:: TEXTE CHOISI ::
Le mystère de la Croix est au cœur du christianisme. On doit même dire qu’il est au centre de toute l’histoire du monde.

Nous ne ferons pas ici une étude détaillée du traité de saint Thomas d’Aquin sur la Passion [1], nous voulons seulement en indiquer les lignes principales On pourra se reporter aux ouvrages du père Garrigou-Lagrange O.P. :

  • « Le Sauveur et son amour pour nous »
  • « L’amour de Dieu et la Croix de Jésus »

1. La Passion était-elle nécessaire ? (Q.46, a.1 à 3)

Dieu pouvait très bien racheter l’homme par un autre moyen que la Passion de son Fils, par exemple, dit le père Garrigou-Lagrange [2], par une simple condonation de nos péchés (nous pourrions dire : une amnistie générale). En effet, alors qu’un juge humain ne peut, en stricte justice, remettre une faute ou une peine, puisqu’il doit punir selon les lois du royaume ou du pays, Dieu, qui n’a personne au-dessus de Lui ne cause de tort à personne s’il remet le péché.

Il aurait pu exister un autre moyen de nous racheter, ajoute le père Garrigou-Lagrange : accepter une réparation faite par les hommes eux mêmes et proportionnée à leurs forces.

Mais la sagesse divine en a décidé autrement : elle a voulu en particulier que dans le mystère de notre rachat soient manifestées d’une manière plus éclatante encore les perfections divines de la justice et de la miséricorde [3] :

  • la justice est manifestée dans la mesure où les souffrances et la mort du Christ offrent une réparation à Dieu pour les péchés de l’humanité.
  • la miséricorde triomphe dans la mesure où le Christ répare à notre place. On parle de satisfaction-vicaire[4]. La miséricorde est même plus abondante que si le péché avait été remis sans une telle réparation.

Mais nous reviendrons un peu plus loin sur ces questions à propos de la manière dont la Passion du Christ a produit ses effets (question 48).

Pour répondre à la question : « la Passion du Christ était-elle nécessaire ? » nous pouvons donc dire :

  • en soi, elle ne l’était pas, puisque Dieu pouvait nous racheter autrement.
  • mais, la sagesse divine ayant décidé de toute éternité que nous serions rachetés par la Passion du Christ pour que resplendissent davantage la justice et la miséricorde, il était nécessaire que le Christ souffrît et mourût pour nos péchés. Cela nous conduit maintenant à étudier :

2. Les souffrances du Sauveur (Q.46 a 5 à 8)

L’exposé simple de la doctrine, tel que le fait saint Thomas, est ici plus enrichissant pour la foi et la piété que certaines descriptions qui s’arrêtent seulement à l’aspect sensible des choses, alors que les plus grandes douleurs de Notre Seigneur furent dans son âme, comme nous allons le voir.

En lisant les lignes qui suivent, il ne faudra cependant pas perdre de vue que, pendant la Passion, la partie supérieure de l’âme de Notre Seigneur jouissait de la vision béatifique, ce qui n’atténuait en rien ses souffrances puisqu’il n’y avait pas rejaillissement de la gloire et de la joie de la partie supérieure de l’âme sur la partie inférieure. L’âme de Notre Seigneur était comme une grande montagne dont le sommet ensoleillé se perd dans l’azur du ciel et dont les régions les moins hautes sont ravagées par la tempête, dit le père Garrigou-Lagrange.

:: SEGMENT DE DONNÉES ::
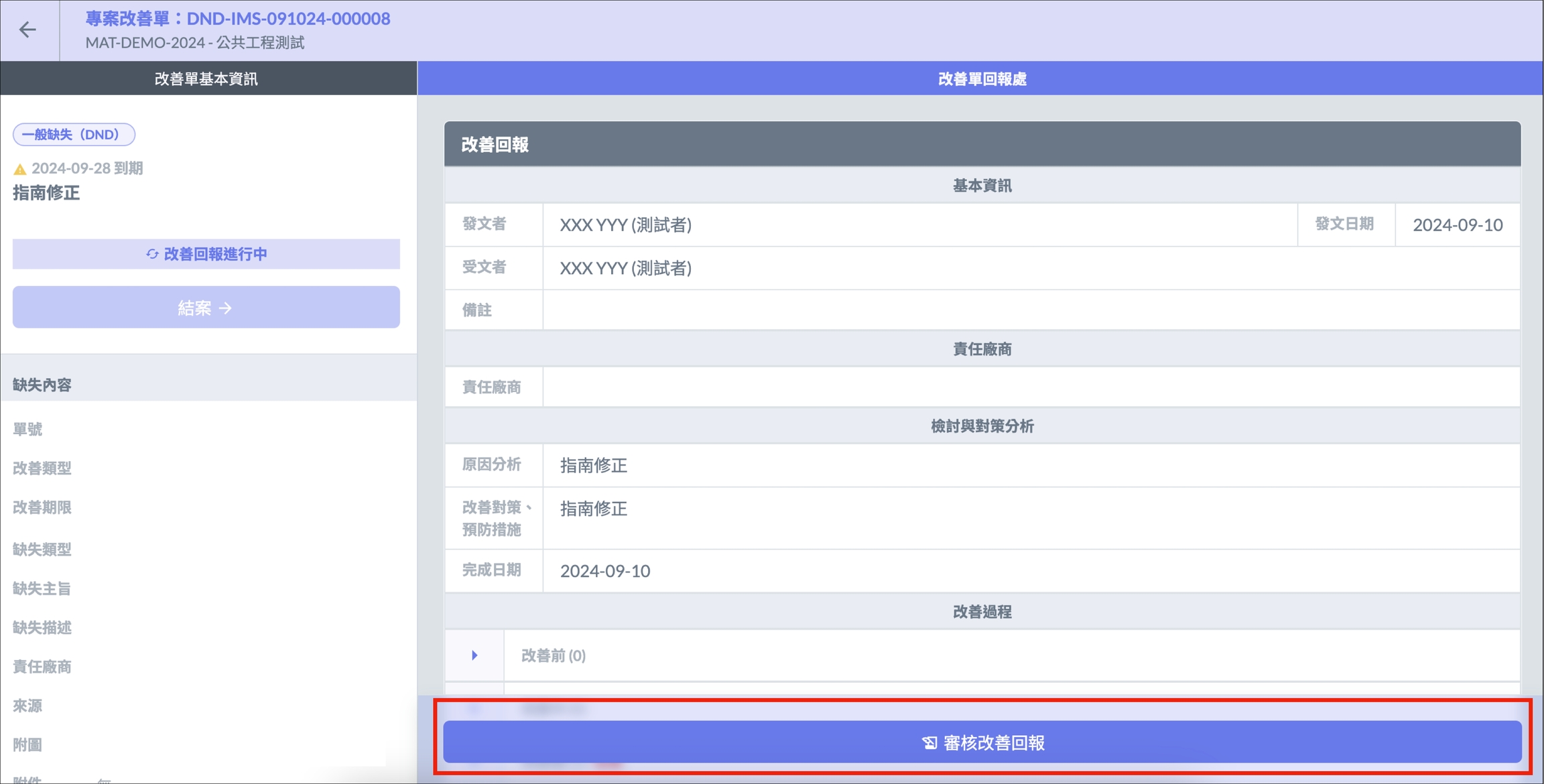Click the 改善過程 section heading

(982, 612)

:: CONSIGNES ::
(a) Dans le texte sur la Passion, reprenez sous forme de courte liste le paragraphe qui commence par « Dieu pouvait très bien racheter l’homme » en gardant ses idées principales.
(b) Reproduisez mot pour mot le passage du texte sur la Passion qui va de « Dieu pouvait très » jusqu’à « à leurs forces. ».
Appuyez-vous uniquement sur le texte choisi.

:: RÉSULTATS FINAUX ::
(a)
- Dieu pouvait racheter l’homme par un autre moyen que la Passion de son Fils.
- Le père Garrigou-Lagrange en donne un exemple : un simple pardon de nos péchés, comme une amnistie générale.
- Un juge humain ne peut pas, en stricte justice, remettre une faute ou une peine, car il doit punir selon les lois du pays.
- Dieu n’a personne au-dessus de lui : il ne fait donc de tort à personne s’il remet le péché.

(b)
Dieu pouvait très bien racheter l’homme par un autre moyen que la Passion de son Fils, par exemple, dit le père Garrigou-Lagrange [2], par une simple condonation de nos péchés (nous pourrions dire : une amnistie générale). En effet, alors qu’un juge humain ne peut, en stricte justice, remettre une faute ou une peine, puisqu’il doit punir selon les lois du royaume ou du pays, Dieu, qui n’a personne au-dessus de Lui ne cause de tort à personne s’il remet le péché.

Il aurait pu exister un autre moyen de nous racheter, ajoute le père Garrigou-Lagrange : accepter une réparation faite par les hommes eux mêmes et proportionnée à leurs forces.